Come del resto aveva già evidenziato
la commissione parlamentare d’inchiesta sul ciclo dei rifiuti nel
2011, quando nella relazione finale si leggeva che “In Sicilia il
settore dei rifiuti si caratterizza perché esso stesso organizzato
per delinquere”.
«La proposta di commissariamento in
materia di rifiuti avanzata in questi giorni – prosegue –,per la
presunta necessità – tra le altre ragioni- di dotarsi urgentemente
di un Piano di Gestione (la Sicilia è l’unica regione a non
disporre di un proprio piano), non regge sotto il profilo della
logica e mette a nudo un potere politico inadeguato e colpevolmente
immobile». La legge regionale n.9 del 2010, stabilisce –
attraverso una procedura snella e rapida- che “su proposta
dell’assessore regionale" al ramo, il “presidente della
regione emana il Piano”. «Perché – si interroga Angelini – in
regime di autonomia si vuol far intervenire il governo nazionale con
procedure eccezionali e derogatorie? Quando la via ordinaria è la
più rapida? Perché gli assessori che si sono assecondati dal 2010
ad oggi, non hanno predisposto il “Piano di Gestione”? Perché il
parlamento regionale non ha richiamato il governo all’applicazione
di una propria legge?» La risposta è semplice per il sociologo
«poter continuare a pianificare in modo emergenziale al di fuori dei
vincoli di legge ed autorizzare in deroga: inceneritori e discariche
e scialacquare risorse pubbliche senza vincoli e controlli».

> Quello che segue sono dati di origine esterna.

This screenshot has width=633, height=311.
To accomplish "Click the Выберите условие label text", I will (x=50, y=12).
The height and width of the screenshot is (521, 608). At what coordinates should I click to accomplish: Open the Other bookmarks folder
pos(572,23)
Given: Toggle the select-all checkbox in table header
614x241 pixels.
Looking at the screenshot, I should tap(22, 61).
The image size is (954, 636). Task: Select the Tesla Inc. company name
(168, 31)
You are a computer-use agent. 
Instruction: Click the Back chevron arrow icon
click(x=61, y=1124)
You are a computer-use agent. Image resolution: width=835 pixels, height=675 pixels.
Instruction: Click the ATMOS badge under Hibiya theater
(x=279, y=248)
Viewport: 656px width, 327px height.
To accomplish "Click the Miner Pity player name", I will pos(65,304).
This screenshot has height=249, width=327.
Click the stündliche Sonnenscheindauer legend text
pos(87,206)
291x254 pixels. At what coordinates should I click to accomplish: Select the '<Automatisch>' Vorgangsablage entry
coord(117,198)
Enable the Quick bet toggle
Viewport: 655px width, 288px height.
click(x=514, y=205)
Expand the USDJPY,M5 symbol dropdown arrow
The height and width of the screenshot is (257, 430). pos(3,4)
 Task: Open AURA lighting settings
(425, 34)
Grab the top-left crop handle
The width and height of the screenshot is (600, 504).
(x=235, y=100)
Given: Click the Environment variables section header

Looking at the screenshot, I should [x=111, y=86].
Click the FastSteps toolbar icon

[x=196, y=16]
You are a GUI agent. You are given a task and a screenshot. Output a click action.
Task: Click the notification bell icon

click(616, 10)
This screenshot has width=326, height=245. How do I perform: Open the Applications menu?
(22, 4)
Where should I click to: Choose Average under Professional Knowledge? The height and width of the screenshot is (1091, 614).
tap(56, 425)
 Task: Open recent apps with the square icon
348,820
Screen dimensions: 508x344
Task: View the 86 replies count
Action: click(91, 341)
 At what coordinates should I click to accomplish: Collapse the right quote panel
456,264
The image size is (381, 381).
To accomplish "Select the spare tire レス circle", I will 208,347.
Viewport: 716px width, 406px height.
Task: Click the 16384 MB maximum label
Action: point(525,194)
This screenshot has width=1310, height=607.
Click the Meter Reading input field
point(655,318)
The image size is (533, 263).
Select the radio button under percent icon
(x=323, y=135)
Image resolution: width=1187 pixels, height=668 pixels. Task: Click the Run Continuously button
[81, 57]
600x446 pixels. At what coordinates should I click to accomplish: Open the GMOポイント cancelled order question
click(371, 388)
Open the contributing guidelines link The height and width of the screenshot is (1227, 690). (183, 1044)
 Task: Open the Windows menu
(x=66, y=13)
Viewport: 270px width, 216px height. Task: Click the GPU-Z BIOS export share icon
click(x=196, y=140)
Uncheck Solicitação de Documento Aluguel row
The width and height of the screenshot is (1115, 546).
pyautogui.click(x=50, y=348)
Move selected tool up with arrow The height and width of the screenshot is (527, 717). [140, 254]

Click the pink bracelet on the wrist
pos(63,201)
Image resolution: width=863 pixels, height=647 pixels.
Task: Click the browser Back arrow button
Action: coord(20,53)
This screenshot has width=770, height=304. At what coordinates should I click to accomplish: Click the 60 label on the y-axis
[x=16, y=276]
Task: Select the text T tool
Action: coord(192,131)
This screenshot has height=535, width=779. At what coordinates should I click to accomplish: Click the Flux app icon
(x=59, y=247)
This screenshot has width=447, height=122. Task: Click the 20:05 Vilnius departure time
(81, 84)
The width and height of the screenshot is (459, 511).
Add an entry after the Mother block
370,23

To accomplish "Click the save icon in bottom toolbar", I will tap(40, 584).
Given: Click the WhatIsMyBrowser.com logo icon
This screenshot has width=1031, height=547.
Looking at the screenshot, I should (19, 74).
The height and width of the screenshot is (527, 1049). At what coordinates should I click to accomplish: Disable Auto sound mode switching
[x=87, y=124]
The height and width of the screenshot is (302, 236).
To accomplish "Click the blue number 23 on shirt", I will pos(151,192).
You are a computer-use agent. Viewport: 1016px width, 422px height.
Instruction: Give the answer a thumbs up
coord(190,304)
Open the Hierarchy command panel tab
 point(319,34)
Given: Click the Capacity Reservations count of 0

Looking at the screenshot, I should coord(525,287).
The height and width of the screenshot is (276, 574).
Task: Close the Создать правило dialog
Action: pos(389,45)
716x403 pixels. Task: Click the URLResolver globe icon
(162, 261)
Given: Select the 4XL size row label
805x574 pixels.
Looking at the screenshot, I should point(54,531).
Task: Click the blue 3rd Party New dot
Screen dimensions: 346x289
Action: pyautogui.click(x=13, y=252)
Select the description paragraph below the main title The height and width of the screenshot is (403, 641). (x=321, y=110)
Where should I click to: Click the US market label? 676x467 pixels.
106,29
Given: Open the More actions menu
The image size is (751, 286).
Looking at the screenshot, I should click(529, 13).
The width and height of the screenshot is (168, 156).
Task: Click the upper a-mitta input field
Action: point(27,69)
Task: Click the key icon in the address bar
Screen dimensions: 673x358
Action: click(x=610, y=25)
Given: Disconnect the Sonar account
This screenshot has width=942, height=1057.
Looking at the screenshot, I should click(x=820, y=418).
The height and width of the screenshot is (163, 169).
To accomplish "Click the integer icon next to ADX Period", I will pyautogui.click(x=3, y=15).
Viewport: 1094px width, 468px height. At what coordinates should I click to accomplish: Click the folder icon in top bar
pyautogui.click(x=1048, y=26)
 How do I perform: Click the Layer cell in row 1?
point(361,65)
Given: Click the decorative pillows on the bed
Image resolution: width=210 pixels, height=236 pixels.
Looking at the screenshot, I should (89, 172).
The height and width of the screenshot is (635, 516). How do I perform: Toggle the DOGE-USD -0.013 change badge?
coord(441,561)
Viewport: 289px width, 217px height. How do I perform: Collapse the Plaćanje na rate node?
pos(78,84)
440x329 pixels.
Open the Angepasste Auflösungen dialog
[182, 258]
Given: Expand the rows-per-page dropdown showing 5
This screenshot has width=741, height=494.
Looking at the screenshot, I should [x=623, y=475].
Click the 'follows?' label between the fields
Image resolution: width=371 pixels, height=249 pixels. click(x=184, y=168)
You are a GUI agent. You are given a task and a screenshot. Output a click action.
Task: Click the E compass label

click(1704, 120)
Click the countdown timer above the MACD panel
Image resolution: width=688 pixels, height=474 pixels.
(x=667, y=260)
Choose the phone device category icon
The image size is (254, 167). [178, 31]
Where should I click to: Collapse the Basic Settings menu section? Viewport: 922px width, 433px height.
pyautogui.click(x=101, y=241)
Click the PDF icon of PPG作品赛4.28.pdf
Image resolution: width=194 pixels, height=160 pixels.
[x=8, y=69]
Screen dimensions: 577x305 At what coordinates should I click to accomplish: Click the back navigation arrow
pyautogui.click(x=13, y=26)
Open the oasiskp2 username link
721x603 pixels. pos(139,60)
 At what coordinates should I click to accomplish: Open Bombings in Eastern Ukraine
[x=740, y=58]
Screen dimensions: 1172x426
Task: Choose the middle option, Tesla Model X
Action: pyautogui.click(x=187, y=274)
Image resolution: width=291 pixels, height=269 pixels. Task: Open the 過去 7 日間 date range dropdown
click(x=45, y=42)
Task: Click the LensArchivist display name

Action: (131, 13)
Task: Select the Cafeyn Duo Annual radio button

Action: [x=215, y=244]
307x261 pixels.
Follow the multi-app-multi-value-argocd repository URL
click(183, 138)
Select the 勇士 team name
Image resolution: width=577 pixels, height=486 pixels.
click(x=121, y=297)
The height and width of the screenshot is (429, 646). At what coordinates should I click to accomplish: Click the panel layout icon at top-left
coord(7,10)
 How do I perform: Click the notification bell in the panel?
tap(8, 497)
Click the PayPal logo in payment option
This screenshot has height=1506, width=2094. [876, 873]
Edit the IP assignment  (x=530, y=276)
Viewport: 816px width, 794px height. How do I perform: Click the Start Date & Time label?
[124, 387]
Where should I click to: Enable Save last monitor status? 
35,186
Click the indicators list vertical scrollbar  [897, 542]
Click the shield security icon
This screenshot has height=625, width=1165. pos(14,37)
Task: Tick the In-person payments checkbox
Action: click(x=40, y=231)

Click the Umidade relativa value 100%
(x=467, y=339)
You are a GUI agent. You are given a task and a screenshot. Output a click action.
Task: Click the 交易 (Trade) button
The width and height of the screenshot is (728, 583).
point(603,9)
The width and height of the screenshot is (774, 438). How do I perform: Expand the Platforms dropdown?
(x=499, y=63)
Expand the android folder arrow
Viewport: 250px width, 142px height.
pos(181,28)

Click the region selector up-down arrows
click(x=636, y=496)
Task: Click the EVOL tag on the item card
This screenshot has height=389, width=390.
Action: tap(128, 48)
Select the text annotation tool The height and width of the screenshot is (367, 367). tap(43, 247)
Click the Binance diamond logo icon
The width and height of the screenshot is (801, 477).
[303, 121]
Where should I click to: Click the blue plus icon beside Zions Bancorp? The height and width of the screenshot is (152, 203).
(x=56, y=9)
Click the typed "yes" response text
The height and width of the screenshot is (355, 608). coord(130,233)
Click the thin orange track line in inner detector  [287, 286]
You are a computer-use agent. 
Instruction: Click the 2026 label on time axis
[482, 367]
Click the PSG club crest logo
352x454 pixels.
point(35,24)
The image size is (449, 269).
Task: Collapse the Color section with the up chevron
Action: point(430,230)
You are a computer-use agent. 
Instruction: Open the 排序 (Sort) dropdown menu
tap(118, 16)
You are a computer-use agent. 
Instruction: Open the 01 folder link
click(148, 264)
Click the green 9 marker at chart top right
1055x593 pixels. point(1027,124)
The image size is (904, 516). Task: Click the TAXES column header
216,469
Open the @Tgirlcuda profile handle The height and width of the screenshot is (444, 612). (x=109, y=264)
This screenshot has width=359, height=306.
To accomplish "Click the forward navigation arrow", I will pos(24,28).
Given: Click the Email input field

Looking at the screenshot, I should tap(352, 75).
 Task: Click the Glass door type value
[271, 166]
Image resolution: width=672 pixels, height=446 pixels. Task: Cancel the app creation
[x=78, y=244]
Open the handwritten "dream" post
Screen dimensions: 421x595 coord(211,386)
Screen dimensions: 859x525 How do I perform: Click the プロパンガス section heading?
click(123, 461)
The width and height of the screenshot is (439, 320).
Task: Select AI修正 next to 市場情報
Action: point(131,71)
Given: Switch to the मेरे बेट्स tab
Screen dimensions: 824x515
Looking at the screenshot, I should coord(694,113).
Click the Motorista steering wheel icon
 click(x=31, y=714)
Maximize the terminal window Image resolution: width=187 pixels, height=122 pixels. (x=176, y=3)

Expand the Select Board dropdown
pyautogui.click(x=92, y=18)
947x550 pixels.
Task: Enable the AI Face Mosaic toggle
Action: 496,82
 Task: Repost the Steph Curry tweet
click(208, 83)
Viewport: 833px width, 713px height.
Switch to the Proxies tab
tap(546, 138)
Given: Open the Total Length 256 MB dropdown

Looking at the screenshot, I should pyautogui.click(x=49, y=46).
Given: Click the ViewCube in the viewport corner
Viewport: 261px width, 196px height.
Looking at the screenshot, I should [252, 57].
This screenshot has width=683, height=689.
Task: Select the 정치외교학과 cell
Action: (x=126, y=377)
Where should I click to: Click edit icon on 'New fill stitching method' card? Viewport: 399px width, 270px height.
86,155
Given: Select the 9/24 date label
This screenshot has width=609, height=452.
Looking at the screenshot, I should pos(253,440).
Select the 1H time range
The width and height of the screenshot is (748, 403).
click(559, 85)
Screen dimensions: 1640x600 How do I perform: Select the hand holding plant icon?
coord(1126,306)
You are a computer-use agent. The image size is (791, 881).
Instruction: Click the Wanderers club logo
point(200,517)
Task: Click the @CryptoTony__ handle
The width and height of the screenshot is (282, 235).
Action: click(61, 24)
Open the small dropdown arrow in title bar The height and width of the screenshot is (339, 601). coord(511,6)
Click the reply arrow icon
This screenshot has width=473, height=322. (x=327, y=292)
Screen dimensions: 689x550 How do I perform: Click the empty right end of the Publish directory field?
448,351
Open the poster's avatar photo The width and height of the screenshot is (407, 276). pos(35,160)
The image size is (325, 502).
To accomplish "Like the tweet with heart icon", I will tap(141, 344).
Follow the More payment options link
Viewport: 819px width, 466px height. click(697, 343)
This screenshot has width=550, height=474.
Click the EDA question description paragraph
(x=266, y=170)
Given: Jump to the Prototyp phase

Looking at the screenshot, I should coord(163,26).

«Ci troviamo – conclude il docente
palermitano – di fronte ad un sistema criminogeno, che ha
“progettato” una gestione illegale che ha agito in modo
indisturbato, grazie all’assenza dei controlli istituzionali e di
legalità. Infine, la Sicilia continua ad essere indifesa sotto il
profilo dei controlli ambientali, tra questi, vedi lo stato tecnico e
organizzativo in cui versa l’ARPA Sicilia, nata con dieci anni di
ritardo rispetto il resto d’Italia, ma che non è mai diventata
“adulta”, attraverso una oculata scelta, da parte dei decisori
politici, che hanno scelto un management inadeguato e di comodo, che
ha operato in modo che non si strutturasse una rete di controlli
territoriali e di rilevamenti puntuali, a partire dai siti interesse
nazionale (SIN), in cui insistono le principali industrie chimiche
del Paese che hanno operato come in zona franca».